begin Passage provided
Explore St. Petersburg on the Economical Metro
The economical metro is a fantastic way to get around and explore St. Petersburg especially since the city is so spread out that it's impossible to walk everywhere. Subway tokens cost the equivalent of about $0.50 USD at the time of writing. As an added bonus, the metro stations featured really cool artwork, much of it dating from the communist era.
Admire St. Petersburg's Pastel Art Nouveau Architecture
Outside the metro, much of the architecture was in Art Nouveau style and lent St. Petersburg a certain charm. St. Petersburg is well known for its decadent pastel buildings.
Admire St. Petersburg's Stunning Church of the Spilled Blood Inside and Out
The Church of the Spilled Blood lured us in for a closer look with its colorful turrets. The church does have a dark history and is noted as the place where Czar Alexander II was fatally wounded in 1881. Once inside, my jaw simply dropped. The interior of this former church is covered in bright blue mosaics. I could have stood here snapping photos for hours. The Church of the Spilled Blood was by far the architectural highlight of our 72 visa-free hours in St. Petersburg.
end Passage provided
Tasks to carry out:
1/ Answer these questions from the St. Petersburg travel passage:
(a) About how much did a subway token cost in U.S. dollars?
(b) Who was fatally wounded at the Church of the Spilled Blood, and in what year?
(c) What covers the interior of the church?
2/ Duplicate the section of the St. Petersburg travel passage starting at "Admire St. Petersburg's Pastel" and ending at "in St. Petersburg.".
3/ Render this sentence from the St. Petersburg travel passage in Spanish: "The interior of this former church is covered in bright blue mosaics."
begin Source excerpt
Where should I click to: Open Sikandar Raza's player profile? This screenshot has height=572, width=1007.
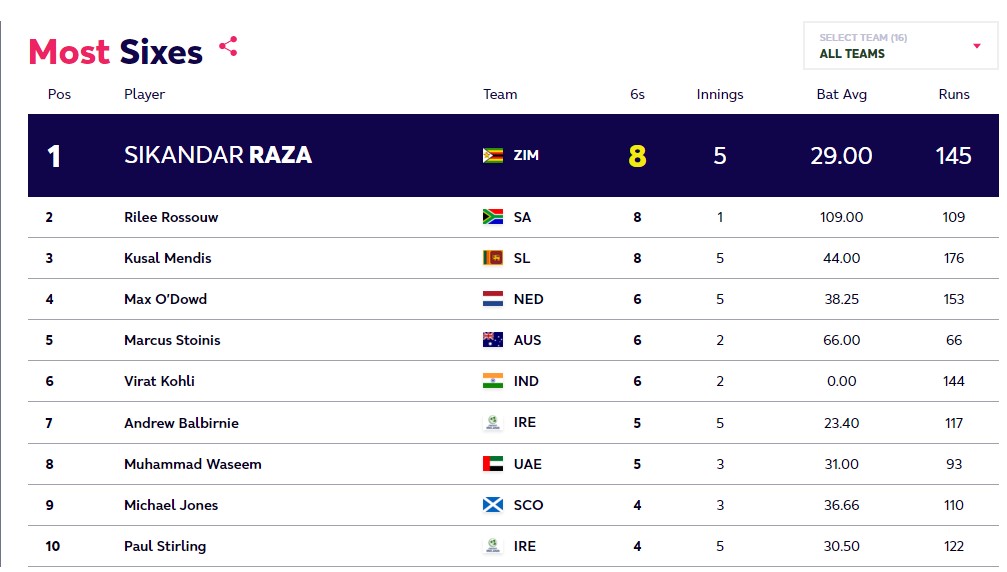[x=218, y=156]
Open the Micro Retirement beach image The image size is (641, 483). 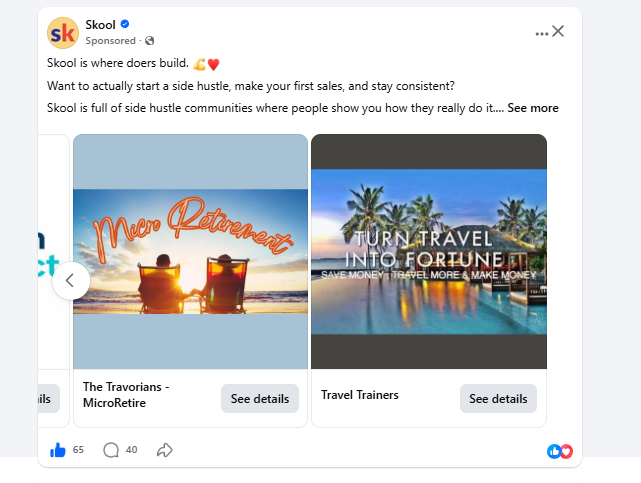click(191, 252)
end Source excerpt
The results:
1/
(a) About $0.50 USD.
(b) Czar Alexander II, in 1881.
(c) Bright blue mosaics.

2/
Admire St. Petersburg's Pastel Art Nouveau Architecture
Outside the metro, much of the architecture was in Art Nouveau style and lent St. Petersburg a certain charm. St. Petersburg is well known for its decadent pastel buildings.
Admire St. Petersburg's Stunning Church of the Spilled Blood Inside and Out
The Church of the Spilled Blood lured us in for a closer look with its colorful turrets. The church does have a dark history and is noted as the place where Czar Alexander II was fatally wounded in 1881. Once inside, my jaw simply dropped. The interior of this former church is covered in bright blue mosaics. I could have stood here snapping photos for hours. The Church of the Spilled Blood was by far the architectural highlight of our 72 visa-free hours in St. Petersburg.

3/ El interior de esta antigua iglesia está cubierto de mosaicos de un azul brillante.